## EXCERPT:
It is well known that sleep deprivation has harmful consequences for the immune system and may increase the risk of developing cardiovascular diseases and diabetes. Finnish researchers have now studied more detailed connections between insufficient sleep and the immune system and discovered which genes react most strongly. The study was presented in “PLOS One”.
For their study, the researchers at Helsinki University restricted the amount of sleep of a group of young men to four hours per night for a week. Blood samples were analysed before and after the trial and compared to those of other men who had been sleeping for eight hours per night.
The study showed that the expression of many genes and pathways associated with the immune system was increased through the lack of sleep, said study author Vilma Aho. Moreover, the activity of B cells increased, which produce important antigens that contribute to the body’s defensive reactions, but also to asthma and allergies. “This may explain the previous observations of increased asthmatic symptoms in a state of sleep deprivation”, said Aho.

## ENTRIES PROVIDED:
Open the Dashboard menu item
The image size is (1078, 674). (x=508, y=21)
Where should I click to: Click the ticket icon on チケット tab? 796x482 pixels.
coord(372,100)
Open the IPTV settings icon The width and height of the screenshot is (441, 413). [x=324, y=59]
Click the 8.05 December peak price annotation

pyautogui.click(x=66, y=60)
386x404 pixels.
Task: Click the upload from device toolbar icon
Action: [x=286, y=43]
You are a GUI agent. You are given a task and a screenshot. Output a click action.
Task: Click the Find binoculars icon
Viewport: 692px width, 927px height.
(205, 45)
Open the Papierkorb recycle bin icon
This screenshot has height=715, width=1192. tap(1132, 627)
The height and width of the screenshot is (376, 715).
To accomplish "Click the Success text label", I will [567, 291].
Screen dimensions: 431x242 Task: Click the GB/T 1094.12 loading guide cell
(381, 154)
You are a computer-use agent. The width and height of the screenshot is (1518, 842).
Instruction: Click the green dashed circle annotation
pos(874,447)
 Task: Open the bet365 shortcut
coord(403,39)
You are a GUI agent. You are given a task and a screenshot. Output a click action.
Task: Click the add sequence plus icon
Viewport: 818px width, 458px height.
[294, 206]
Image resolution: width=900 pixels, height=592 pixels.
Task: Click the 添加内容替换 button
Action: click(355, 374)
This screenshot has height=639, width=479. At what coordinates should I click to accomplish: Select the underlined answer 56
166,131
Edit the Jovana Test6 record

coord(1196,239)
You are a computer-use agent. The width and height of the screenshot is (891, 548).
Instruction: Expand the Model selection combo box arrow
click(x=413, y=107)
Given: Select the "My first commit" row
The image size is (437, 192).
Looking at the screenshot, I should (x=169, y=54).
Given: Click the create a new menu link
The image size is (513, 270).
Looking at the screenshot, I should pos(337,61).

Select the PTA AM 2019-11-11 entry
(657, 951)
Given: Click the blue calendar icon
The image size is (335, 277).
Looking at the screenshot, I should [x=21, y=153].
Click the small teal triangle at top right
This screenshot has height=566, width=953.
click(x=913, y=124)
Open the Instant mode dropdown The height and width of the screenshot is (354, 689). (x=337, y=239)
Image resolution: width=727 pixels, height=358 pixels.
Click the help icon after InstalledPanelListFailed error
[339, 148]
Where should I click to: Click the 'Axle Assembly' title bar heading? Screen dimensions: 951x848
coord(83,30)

## TASK DESCRIPTION:
Please translate this sentence from the sleep deprivation text into Spanish: "Finnish researchers have now studied more detailed connections between insufficient sleep and the immune system and discovered which genes react most strongly." The items are unrelated to the sleep deprivation text.

## REPLY TO THE TASK:
Investigadores finlandeses han estudiado ahora conexiones más detalladas entre el sueño insuficiente y el sistema inmunitario y han descubierto qué genes reaccionan con más fuerza.